◆ PAGE ◆
If that strikes a little too close to your heart… so did Jesus words to Peter.  “Get behind me Satan!” He said.  You are not setting your hearts on the things of God but on the things of man.  In Martin Luther’s words, “You are being a Theologian of Glory not at Theologian of the Cross.”
As I said before, all human religion is based on a Theology of Glory.  A very basic way to think if that is this:  “do good things for your god and he will do good things for you.”  It doesn’t matter if you’re talking about Islam, Buddhism, Hinduism, Judaism, Jehovah’s Witnesses, Mormons, or any other religion you can name.  They are all the same.  It even affects Christian churches and preachers like Joel Osteen, Rick Warren.  Only true Christianity is different.  
For the word of the cross is folly to those who are perishing, but to us who are being saved it is the power of God. For it is written, “I will destroy the wisdom of the wise, and the discernment of the discerning I will thwart.” Where is the one who is wise? Where is the scribe? Where is the debater of this age? Has not God made foolish the wisdom of the world? For since, in the wisdom of God, the world did not know God through wisdom, it pleased God through the folly of what we preach to save those who believe. For Jews demand signs and Greeks seek wisdom, but we preach Christ crucified, a stumbling block to Jews and folly to Gentiles, but to those who are called, both Jews and Greeks, Christ the power of God and the wisdom of God. For the foolishness of God is wiser than men, and the weakness of God is stronger than men. (1 Corinthians 1:18-25, ESV)

[Element and text location data]
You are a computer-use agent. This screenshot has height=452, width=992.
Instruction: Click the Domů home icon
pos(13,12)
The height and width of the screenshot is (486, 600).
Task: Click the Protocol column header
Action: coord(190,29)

◆ THE TASKS ◆
**1.** Condense the paragraph of the passage on the theology of the cross that begins "As I said before" into a shorter version that retains its main facts.
**2.** Return every one of the rows above word for word.

◆ RESULTS OF THE EXERCISE ◆
**1.** All human religion rests on a Theology of Glory, which can be summed up as "do good things for your god and he will do good things for you." This holds for Islam, Buddhism, Hinduism, Judaism, Jehovah's Witnesses, Mormons, and every other religion, and it even affects Christian churches and preachers such as Joel Osteen and Rick Warren. Only true Christianity differs.

**2.**
You are a computer-use agent. This screenshot has height=452, width=992.
Instruction: Click the Domů home icon
pos(13,12)
The height and width of the screenshot is (486, 600).
Task: Click the Protocol column header
Action: coord(190,29)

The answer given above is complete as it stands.